## Exercise 1
In the post about looking for a new job, what subject is the writer's degree in?
## Exercise 2
Extend the post about looking for a new job, picking up right after its final sentence.

## Provided passage
▽

Thanks for all of your support, I'm feeling a lot better now.

 

I'm not one to really up and travel to another country though. My sister is like that. She's lived in France and Spain teaching language.

 

I know it sounds exciting, but it's just not me right now.

 

I'm just going to look for a new job. I'm currently employed, so I guess I shouldn't be too upset.

 

I miss independence, but I have a bed to sleep in every night, and loving parents, so it's going to be okay.

 

I want to go to nursing school, it's just that the present moment doesn't seem to be the best time.

 

They are cutting a lot in regards to loans, and the number of students they are accepting into programs.

 

I have a degree in Animal Science. I guess I could brush up on certain things and apply for jobs in my related field.

 

I absolutely LOVE science, and I enjoy language. I'm also a really artistic-type person. So when it comes a a dream job...???

 

I can think of many things I'd enjoy doing, however they don't really pay well financially.

△

## Data lines
▽

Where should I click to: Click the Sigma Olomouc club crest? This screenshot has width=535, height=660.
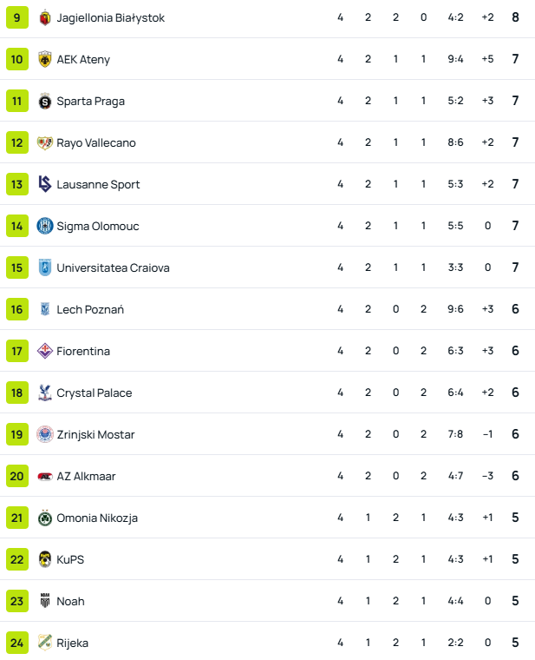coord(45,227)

△
▽

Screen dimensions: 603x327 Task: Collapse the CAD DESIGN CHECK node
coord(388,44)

△
▽

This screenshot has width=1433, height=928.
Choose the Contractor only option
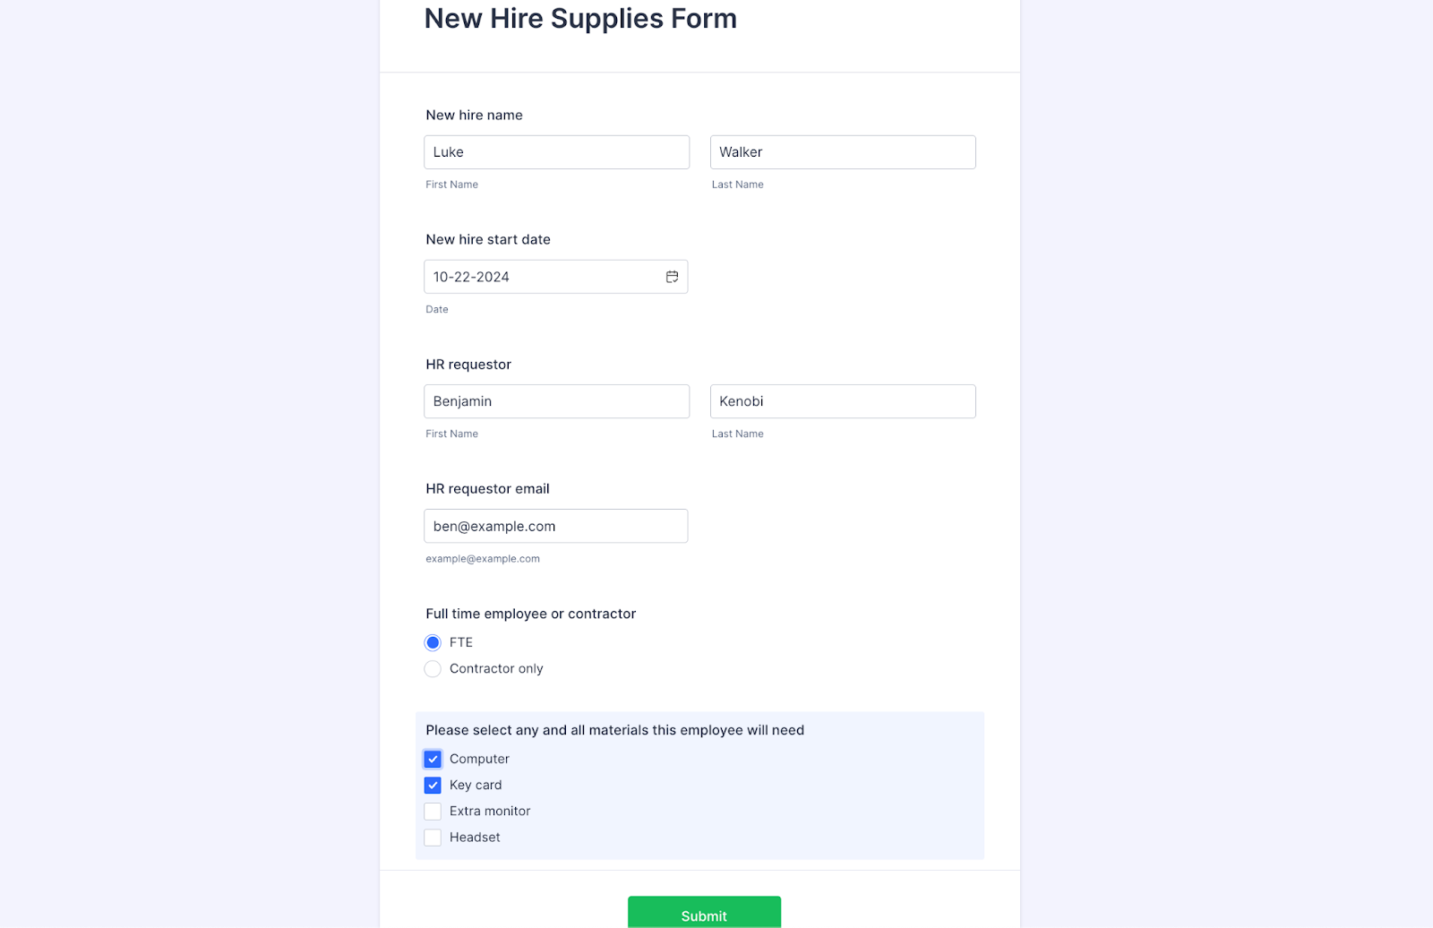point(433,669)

△

## Answer 1
Animal Science.

## Answer 2
Anywho, in regards to this job, my main motive was money. And I am quite stubborn, so I knew I'd definitely stick it out, in regards to keeping the job.

 

But being a guard in a jail isn't easy work I'm sure.

 

The past week or so, I've really been thinking about what I might encounter. The evil that might be there, the horrible things I might have to hear, the mistreatment I'd be subjected to.......

 

Anywho, I figured it would all be worth it.

 

Anywho, I think in the short term I'll do substitue teaching. I'll study and take the exam.

 

And that's about it. I was looking forward to the benefits the job would provide, but I've got to look ahead.

 

So I'll just start applying for other jobs.